Design, synthesis and biological evaluation of novel β-caryophyllene derivatives as potential anti-cancer agents through the ROS-mediated apoptosis pathway.

As a top-three cancer in global incidence and mortality, colorectal cancer (CRC) urgently demands novel treatments. β-Caryophyllene (β-CP) and its derivatives, a class of sesquiterpenoids with broad anticancer potential, were structurally optimized in this study to enhance efficacy against CRC. Among the synthesized derivatives, AC-7 exhibited potent cytotoxicity and selectivity in HT-29 cells (IC(50) = 3.09 μM, SI = 6.1), comparable to 5-fluorouracil (5-FU, IC(50) = 3.63 μM, SI = 0.4).
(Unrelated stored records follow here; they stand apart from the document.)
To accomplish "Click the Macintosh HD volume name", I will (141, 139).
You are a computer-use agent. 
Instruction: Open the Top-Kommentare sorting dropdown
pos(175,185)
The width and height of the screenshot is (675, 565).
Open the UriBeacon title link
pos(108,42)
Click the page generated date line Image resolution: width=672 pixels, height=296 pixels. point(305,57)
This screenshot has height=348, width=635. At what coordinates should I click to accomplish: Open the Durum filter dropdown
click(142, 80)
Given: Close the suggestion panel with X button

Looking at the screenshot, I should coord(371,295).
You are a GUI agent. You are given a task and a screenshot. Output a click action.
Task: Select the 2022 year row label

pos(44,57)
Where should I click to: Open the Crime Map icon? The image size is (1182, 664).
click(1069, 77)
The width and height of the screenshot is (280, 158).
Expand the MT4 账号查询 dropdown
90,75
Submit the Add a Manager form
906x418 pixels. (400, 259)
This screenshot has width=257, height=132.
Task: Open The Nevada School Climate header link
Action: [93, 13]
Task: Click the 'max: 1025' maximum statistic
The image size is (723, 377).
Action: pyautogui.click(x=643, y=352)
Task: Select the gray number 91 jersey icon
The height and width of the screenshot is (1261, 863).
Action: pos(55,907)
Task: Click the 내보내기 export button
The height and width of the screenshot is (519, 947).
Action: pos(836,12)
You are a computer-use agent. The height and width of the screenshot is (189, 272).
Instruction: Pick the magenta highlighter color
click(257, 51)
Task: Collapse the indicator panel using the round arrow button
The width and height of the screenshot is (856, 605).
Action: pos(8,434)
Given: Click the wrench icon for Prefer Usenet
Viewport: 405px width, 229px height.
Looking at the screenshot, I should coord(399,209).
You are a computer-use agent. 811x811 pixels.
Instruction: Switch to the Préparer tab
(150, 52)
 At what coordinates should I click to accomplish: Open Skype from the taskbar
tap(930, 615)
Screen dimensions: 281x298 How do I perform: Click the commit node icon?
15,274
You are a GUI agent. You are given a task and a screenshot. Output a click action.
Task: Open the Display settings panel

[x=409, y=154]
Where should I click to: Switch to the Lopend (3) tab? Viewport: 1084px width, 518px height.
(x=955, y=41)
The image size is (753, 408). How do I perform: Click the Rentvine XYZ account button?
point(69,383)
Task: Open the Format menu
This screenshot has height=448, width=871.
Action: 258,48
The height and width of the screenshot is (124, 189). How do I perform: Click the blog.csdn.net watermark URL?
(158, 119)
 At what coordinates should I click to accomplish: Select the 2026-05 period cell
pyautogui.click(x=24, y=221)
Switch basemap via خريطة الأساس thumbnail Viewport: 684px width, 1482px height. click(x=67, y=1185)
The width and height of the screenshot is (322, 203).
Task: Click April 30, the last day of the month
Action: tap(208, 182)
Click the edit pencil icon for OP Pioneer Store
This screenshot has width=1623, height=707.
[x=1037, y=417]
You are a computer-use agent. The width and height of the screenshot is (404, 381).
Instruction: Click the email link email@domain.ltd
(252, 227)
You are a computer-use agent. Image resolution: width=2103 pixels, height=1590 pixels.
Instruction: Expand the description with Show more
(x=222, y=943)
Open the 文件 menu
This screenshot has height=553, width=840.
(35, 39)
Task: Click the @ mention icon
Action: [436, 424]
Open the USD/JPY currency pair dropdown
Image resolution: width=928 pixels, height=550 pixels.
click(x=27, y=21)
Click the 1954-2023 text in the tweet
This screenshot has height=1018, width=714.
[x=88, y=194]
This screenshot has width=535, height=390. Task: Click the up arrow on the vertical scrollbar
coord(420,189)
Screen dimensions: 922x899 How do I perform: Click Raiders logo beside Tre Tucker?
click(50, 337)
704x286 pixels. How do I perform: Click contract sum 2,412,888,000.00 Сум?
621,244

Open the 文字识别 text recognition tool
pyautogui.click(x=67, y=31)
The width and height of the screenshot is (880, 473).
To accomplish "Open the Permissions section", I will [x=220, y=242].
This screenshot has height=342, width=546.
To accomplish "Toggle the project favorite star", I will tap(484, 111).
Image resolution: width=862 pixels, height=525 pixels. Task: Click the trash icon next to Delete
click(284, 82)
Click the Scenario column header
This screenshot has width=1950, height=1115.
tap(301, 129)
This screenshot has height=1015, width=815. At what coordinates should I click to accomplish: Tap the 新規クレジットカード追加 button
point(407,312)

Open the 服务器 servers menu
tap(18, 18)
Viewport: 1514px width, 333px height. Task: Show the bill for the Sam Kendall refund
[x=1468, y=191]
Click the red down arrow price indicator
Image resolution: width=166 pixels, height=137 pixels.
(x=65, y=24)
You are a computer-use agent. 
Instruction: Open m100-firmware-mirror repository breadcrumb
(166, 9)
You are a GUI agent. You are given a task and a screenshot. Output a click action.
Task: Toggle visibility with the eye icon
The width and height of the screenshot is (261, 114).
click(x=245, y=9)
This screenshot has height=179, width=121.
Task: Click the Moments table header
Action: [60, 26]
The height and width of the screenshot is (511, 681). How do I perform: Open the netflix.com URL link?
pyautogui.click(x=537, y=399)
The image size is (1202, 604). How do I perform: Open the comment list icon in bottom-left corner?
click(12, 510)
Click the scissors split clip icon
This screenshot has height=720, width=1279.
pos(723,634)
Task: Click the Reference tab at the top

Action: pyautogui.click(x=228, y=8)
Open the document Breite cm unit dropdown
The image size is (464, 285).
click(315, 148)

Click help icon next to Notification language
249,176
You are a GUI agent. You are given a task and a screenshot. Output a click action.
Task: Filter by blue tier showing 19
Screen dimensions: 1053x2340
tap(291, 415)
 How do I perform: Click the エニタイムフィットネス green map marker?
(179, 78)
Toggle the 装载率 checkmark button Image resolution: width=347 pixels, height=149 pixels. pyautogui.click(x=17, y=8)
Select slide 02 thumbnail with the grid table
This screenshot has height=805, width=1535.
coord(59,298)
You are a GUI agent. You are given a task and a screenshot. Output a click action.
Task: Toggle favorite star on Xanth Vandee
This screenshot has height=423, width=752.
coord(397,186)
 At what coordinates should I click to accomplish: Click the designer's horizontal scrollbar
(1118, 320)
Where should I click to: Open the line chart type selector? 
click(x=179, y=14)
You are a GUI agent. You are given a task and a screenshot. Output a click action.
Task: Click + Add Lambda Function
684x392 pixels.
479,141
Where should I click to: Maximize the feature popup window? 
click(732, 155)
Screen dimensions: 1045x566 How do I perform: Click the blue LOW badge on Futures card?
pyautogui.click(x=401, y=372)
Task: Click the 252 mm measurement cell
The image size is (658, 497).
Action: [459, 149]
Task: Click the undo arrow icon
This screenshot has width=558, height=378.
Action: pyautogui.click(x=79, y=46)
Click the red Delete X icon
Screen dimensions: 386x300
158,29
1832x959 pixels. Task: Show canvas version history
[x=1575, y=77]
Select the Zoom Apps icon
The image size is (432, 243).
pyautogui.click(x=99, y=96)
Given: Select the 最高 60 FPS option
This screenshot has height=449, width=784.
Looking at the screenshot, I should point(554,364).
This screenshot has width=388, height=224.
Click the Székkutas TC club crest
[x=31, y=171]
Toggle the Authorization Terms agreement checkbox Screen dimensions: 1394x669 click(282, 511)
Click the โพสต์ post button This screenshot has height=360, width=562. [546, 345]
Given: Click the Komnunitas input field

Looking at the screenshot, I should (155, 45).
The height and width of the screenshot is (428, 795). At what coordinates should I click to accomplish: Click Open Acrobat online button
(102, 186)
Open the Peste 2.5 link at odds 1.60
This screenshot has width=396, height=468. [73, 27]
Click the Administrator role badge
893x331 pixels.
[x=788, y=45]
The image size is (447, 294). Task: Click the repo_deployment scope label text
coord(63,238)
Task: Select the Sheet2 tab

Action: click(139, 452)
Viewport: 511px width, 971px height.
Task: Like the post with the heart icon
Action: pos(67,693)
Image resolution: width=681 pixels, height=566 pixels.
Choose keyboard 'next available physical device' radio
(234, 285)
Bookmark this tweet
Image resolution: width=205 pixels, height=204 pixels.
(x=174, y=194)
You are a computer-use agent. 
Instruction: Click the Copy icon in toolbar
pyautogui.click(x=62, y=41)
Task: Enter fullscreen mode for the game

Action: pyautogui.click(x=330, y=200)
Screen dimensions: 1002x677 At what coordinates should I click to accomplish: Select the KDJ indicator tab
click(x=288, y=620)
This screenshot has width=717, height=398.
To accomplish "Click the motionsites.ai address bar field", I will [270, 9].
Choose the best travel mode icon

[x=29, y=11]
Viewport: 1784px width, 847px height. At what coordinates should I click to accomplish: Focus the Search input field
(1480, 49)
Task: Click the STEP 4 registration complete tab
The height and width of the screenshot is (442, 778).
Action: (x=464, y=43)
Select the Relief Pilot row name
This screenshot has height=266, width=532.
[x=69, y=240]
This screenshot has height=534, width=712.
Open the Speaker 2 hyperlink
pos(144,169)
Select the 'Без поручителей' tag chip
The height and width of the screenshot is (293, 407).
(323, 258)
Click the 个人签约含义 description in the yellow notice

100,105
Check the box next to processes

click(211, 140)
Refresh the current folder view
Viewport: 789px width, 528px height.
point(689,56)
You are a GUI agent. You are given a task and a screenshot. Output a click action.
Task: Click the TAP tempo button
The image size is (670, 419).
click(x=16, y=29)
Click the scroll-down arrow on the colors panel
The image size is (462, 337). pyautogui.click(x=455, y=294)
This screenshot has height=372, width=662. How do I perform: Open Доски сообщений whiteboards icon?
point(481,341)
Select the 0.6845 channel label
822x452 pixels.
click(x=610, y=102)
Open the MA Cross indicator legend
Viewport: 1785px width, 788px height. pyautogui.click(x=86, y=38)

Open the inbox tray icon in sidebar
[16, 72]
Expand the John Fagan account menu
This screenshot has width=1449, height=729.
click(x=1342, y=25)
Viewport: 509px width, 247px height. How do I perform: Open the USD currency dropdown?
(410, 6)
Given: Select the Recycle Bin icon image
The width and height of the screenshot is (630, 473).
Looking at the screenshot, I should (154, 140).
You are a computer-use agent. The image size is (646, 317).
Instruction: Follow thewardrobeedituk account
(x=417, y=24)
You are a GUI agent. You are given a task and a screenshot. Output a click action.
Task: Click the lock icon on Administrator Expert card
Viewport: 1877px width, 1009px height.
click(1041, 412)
Network pharmacology and gene enrichment analyses indicated that apoptosis, autophagy, ROS, and NF-κB were key downstream pathways of AC-7, which were later validated experimentally. AC-7 arrested the cell cycle in the G0/G1 phase, promoted autophagy and apoptosis. ROS were identified as having a central role in regulating these related pathways. In vivo studies revealed the significant antitumor and DNA damage activity of AC-7 in a nude mouse model. These findings suggest that AC-7 is a promising candidate for anti-CRC therapy, acting through the ROS-mediated apoptosis pathway.